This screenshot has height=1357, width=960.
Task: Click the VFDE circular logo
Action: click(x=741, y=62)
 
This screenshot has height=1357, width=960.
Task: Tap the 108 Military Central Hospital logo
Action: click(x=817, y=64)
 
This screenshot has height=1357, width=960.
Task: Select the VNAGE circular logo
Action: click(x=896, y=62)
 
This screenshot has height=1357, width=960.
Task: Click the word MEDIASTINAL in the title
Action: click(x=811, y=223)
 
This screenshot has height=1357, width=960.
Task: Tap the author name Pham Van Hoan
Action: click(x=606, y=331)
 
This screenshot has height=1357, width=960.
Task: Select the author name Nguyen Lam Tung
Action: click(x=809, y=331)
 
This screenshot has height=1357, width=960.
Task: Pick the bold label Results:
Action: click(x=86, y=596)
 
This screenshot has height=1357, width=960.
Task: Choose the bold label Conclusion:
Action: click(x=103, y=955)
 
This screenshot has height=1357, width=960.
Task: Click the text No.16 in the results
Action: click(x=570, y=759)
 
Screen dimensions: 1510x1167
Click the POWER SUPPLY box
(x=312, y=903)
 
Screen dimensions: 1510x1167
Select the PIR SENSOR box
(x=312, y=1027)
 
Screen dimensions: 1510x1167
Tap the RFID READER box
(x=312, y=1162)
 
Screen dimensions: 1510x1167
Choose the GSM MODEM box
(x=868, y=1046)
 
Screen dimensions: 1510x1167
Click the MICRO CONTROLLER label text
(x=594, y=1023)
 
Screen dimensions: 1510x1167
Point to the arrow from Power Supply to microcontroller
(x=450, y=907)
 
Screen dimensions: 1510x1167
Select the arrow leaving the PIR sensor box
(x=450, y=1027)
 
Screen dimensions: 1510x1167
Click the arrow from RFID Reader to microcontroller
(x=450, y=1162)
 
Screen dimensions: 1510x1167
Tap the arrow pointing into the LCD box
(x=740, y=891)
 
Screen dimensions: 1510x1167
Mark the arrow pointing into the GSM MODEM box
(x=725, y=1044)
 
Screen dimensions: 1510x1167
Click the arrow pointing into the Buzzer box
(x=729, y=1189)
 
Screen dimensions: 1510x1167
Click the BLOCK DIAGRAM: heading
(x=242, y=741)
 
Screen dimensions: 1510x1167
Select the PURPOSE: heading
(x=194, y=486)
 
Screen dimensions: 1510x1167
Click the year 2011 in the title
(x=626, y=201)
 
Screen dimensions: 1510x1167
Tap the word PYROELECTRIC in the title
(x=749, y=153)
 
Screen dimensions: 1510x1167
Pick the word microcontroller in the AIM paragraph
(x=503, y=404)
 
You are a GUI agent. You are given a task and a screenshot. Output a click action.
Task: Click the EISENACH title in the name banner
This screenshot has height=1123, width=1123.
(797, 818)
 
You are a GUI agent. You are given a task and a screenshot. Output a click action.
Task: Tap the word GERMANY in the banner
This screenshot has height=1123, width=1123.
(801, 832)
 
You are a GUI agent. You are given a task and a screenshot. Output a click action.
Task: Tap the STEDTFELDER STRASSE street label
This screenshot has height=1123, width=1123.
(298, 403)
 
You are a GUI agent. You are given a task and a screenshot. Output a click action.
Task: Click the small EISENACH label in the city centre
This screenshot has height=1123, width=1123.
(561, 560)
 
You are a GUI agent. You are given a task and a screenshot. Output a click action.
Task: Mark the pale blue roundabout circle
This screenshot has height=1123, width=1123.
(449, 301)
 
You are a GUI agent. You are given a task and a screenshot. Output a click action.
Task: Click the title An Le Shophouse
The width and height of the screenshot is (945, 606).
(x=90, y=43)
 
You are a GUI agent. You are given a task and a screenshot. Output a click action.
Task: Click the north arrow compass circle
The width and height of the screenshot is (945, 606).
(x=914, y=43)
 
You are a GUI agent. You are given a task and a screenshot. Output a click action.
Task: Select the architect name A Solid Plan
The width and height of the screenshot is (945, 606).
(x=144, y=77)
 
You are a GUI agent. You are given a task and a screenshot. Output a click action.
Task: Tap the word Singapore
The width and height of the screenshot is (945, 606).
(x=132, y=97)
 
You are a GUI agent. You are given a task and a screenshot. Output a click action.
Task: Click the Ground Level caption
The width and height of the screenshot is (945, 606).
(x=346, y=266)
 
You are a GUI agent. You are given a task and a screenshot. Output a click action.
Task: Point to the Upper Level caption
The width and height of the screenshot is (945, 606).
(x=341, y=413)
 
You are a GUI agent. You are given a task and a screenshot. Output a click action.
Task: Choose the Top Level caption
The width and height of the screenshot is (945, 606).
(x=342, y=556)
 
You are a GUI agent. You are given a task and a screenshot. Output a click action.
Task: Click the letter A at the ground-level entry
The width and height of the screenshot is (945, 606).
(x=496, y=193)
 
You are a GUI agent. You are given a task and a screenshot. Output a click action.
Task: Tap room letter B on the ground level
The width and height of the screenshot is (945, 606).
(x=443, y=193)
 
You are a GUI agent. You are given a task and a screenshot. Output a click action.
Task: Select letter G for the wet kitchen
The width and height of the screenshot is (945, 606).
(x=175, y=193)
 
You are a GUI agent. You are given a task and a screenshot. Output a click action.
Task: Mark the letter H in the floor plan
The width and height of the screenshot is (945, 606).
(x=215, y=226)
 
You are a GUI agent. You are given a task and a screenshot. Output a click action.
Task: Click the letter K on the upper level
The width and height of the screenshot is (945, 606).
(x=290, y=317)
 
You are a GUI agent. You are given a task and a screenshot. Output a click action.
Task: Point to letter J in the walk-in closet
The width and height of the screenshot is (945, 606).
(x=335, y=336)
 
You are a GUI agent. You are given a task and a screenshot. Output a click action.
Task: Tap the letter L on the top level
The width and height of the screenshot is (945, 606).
:::
Exercise details> Find every line in the items above that contains the string "pointing", and copy each one out. Case counts.

Final result>
Tap the arrow pointing into the LCD box
Mark the arrow pointing into the GSM MODEM box
Click the arrow pointing into the Buzzer box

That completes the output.